Francisco Santos Calderon told the BBC that a US failure to sign the pact would be a "slap in the face" to a strong ally.
The trade deal was signed two years ago by leaders of the two nations.
But US Democrats oppose the deal and have used their Congressional majority to block its passage.
The Colombian government feels it deserves favourable trade terms with the US after years of staunch support in the fight against drug trafficking, says the BBC's Greg Morsbach.
But American opponents of the deal argue jobs would be put at risk if cheap Colombian imports flood onto the US markets.
Others have flagged up Colombia's questionable human rights record, saying the US should do less not more business with Colombia.
Mr Santos told the BBC that he did not believe that the deal would be passed during the remaining days of the Bush administration - and that he was not optimistic for its future under President-elect Barack Obama.

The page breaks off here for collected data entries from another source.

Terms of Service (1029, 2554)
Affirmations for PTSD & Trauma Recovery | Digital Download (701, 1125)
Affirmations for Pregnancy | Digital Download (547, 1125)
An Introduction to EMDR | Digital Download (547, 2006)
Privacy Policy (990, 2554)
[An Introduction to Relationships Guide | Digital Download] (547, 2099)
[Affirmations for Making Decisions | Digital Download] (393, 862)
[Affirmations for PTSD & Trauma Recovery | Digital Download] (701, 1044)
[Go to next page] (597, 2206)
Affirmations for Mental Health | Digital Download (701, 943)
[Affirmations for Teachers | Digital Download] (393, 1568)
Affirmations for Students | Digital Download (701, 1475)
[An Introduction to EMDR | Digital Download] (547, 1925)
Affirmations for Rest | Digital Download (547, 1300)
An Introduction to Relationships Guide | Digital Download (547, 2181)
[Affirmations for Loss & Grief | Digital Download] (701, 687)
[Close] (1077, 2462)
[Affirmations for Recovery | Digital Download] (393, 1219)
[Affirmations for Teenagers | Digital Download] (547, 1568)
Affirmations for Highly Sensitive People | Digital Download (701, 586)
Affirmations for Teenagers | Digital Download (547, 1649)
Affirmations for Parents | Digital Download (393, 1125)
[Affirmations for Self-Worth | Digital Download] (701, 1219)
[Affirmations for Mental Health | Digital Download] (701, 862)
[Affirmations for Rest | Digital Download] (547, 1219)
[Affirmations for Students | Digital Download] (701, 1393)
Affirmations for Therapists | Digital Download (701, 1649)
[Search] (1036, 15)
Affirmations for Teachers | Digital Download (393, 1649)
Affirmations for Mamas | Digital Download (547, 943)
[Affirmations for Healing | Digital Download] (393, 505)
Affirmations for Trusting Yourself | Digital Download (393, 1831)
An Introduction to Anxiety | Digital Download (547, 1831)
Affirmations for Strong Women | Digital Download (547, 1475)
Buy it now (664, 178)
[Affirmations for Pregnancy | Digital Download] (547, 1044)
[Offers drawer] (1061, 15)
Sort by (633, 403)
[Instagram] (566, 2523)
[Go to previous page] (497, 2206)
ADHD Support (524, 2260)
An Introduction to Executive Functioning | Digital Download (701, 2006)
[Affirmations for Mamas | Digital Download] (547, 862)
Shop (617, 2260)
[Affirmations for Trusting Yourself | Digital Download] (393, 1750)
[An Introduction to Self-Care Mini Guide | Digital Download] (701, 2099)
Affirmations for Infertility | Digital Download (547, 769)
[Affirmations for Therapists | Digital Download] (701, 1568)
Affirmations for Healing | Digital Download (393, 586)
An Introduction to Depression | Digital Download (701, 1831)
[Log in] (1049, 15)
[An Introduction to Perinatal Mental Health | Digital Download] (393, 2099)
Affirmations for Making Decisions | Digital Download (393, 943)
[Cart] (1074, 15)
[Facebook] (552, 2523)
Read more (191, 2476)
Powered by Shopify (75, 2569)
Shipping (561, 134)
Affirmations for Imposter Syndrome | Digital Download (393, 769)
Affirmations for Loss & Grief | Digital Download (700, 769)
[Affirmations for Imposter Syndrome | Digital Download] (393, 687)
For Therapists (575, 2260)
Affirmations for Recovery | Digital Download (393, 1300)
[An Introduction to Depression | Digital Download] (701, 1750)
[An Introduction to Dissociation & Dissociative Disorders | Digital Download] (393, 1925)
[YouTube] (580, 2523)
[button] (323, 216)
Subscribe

He said it was critical that the incoming administration saw US-Colombia relations "not in the context of what special interest groups want but in the light of our long-term relationship".
"Not approving the free trade agreement would be certainly a slap in the face to the strongest strategic ally that the US has in the continent," he said.
But Mr Santos played down the significance of the "Plan Colombia" US military aid package - worth more than half a billion dollars annually - aimed at fighting drug production.
"I don't think this package is as important or relevant as it was six years ago," he said.
Colombia's drug enforcement budget alone cost $1bn a year, he said.
Some US Democrats are calling for more development - and less military - aid for Colombia. The US has also indicated that aid to Colombia could be cut because of the current financial crisis.
Mr Santo's remarks are a clear sign, our correspondent says, that Colombia's leaders are braced for a less generous White House.